Em julho do ano passado, a candidata foi notificada por e-mail de que havia um processo administrativo aberto em relação à vaga conquistada. No texto, os concorrentes contestam o “volume da produção científica”, assim como pontuação atribuída a ela pela banca.
Erica respondeu oficialmente dentro do prazo estabelecido, ainda em dezembro, inclusive por meio de manifestação técnica elaborada por advogados. No entanto, de acordo com ela, o documento não foi incluído no processo.
Para a carioca, uma narrativa foi construída na intenção de culminar na anulação do concurso. A invalidação, segundo a aprovada, é baseada na ideia de uma relação íntima entre ela e duas professoras da banca. No recurso, os outros concorrentes teriam anexado fotos postadas em redes sociais em que Erica Bispo aparece ao lado das avaliadoras.
“São fotos em grupo e que definitivamente não provam uma amizade”, garante Bispo. “A banca foi composta por cinco professores e todos me deram notas consistentes e altas o tempo inteiro”, acrescenta.
Depois do cancelamento do certame pela Procuradoria Geral da Universidade de São Paulo, a candidata que havia sido aprovada acionou a Justiça, em abril deste ano. O processo judicial está em andamento. Em julho, o Ministério Público arquivou a ação ajuizada pelos concorrentes.
Mudança interrompida
Nascida no Rio de Janeiro, Erica Bispo estava organizando a própria mudança para a capital paulista após passar para ser docente da USP. A aprovada chegou a fazer exames médicos exigidos pelo processo de contratação e até a procurar imóveis para moradia.
Contudo, os planos viraram uma incerteza. “Eu adoeci, não conseguia comer. Tive uma infecção muito grave de cunho emocional”, lamenta. “A USP abriu novamente a vaga por meio de outro concurso.
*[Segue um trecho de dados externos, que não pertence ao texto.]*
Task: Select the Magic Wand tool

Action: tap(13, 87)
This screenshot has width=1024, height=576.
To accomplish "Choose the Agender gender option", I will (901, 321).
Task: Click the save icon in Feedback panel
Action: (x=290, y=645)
Isso pode tornar o meu caso irreversível”, indigna-se.
O que diz a USP
Em nota, o diretor da Faculdade de Filosofia, Letras e Ciências Humanas (FFLCH) da USP, professor Adrián Pablo Fanjul, informa que o resultado do concurso foi homologado, mas outros candidatos fizeram recurso a uma instância superior, o Conselho Universitário.
“Esse órgão superior, que é o máximo da universidade, anulou o concurso porque considerou que havia indícios de relações de proximidade da candidata aprovada e indicada com pessoas integrantes da banca. Essa conclusão teve embasamento em postagens em redes sociais em que, além de fotos, havia expressões de amizade”, enfatiza, em nota.
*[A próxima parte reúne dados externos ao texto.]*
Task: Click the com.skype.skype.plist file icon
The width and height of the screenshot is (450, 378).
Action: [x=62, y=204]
A faculdade confirma que a contratação de Erica Bispo foi iniciada, mas cancelada após decisão do conselho. “O motivo foi a ponderação sobre o relacionamento que as postagens em redes sociais mostram. Sendo uma decisão do Conselho Universitário, a FFLCH não tem como reverter, tem que ser revertida na Justiça”, ressalta.
Ainda conforme a USP, no momento da inscrição, houve três candidatos autodeclarados negros, mas apenas Erica Bispo realizou as provas do concurso. Os demais concorrentes pretos não compareceram.
“O concurso foi reaberto, as inscrições estão em andamento, e a direção da FFLCH espera que Erica se inscreva”, finaliza a faculdade.